Authors: Rebecca Giblin and Kimberlee G. Weatherall
Abstract: For the most part, library uses of physical objects embodying copyright protected works occur outside the purview of copyright and of the market. Loan of physical books falls outside the copyright owner’s exclusive rights; uses that might otherwise invoke them, such as the making of copies for interlibrary loans, have been explicitly carved out through exceptions. Authors are remunerated for Australian library uses via statutory public lending rights, which use distinctly non-market considerations in distribution.
That all changes when works take digital form. Lending bits instead of books requires making copies and transmissions, which puts those transactions squarely within the purview of the copyright owner.

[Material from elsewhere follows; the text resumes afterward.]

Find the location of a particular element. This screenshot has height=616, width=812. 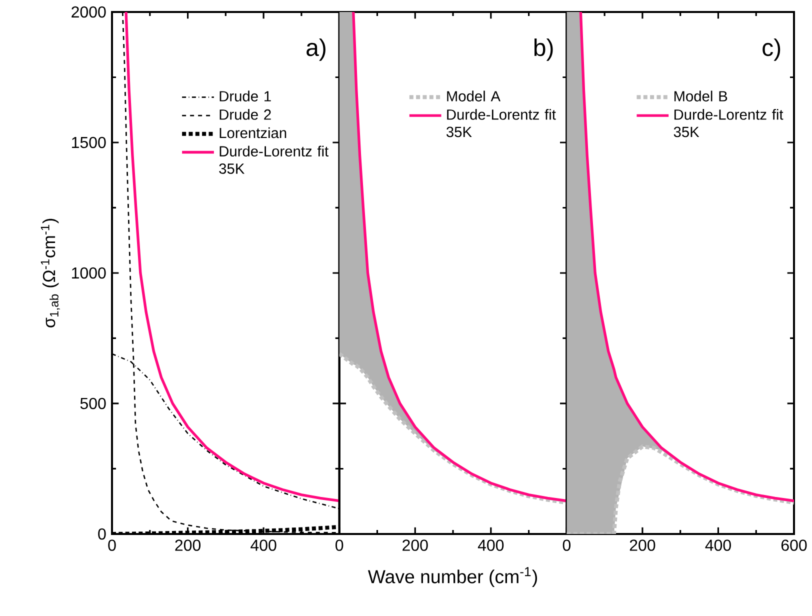

y-axis-title: σ$_{1,ab}$ (Ω$^{-1}$cm$^{-1}$) is located at coordinates (50, 273).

As a result, their contours end up being determined by private contract (supported by laws prohibiting the circumvention of technological access controls). Thus the forces of the market rule whether libraries get to lend ebooks, and on what terms, with some ad hoc, poorly thought-through and very limited carve-outs.

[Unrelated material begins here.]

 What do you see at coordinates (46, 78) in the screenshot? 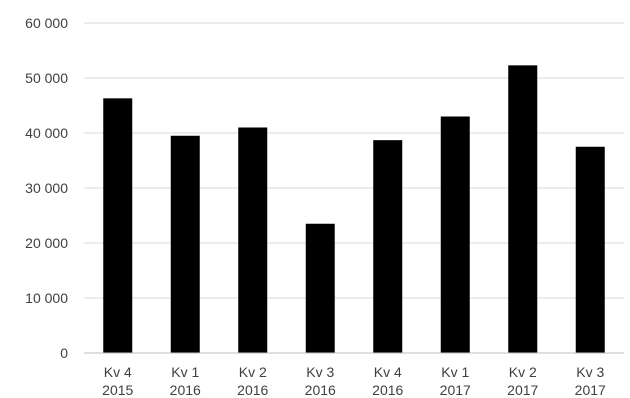
I see `y-tick-label: 50 000` at bounding box center [46, 78].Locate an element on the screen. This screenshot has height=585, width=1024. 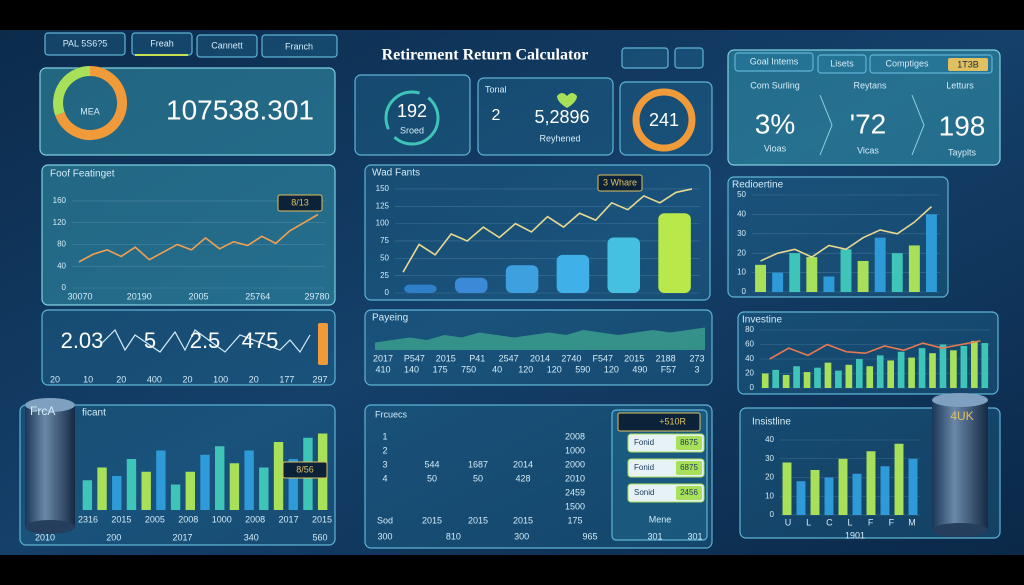
tab-label: Cannett is located at coordinates (227, 45).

Allowing largely unqualified operation of market forces in this emerging format has potentially significant implications for Australian society. Libraries have traditionally played an important role in furthering the public’s interest in access to content in Australia, as well as a range of other societal goals including the encouragement of Australian authorship. This paper provides a doctrinal mapping of the regulation of physical and digital lending. It also identifies avenues of investigation which need to be explored to inform the practices of libraries and policymaking. What could we lose by a wholesale operation of market forces? And what could we gain?
Citation: Giblin, Rebecca and Weatherall, Kimberlee G., At the Intersection of Public Service and the Market: Libraries and the Future of Lending (August 1, 2015). Australian Intellectual Property Journal (forthcoming 2015).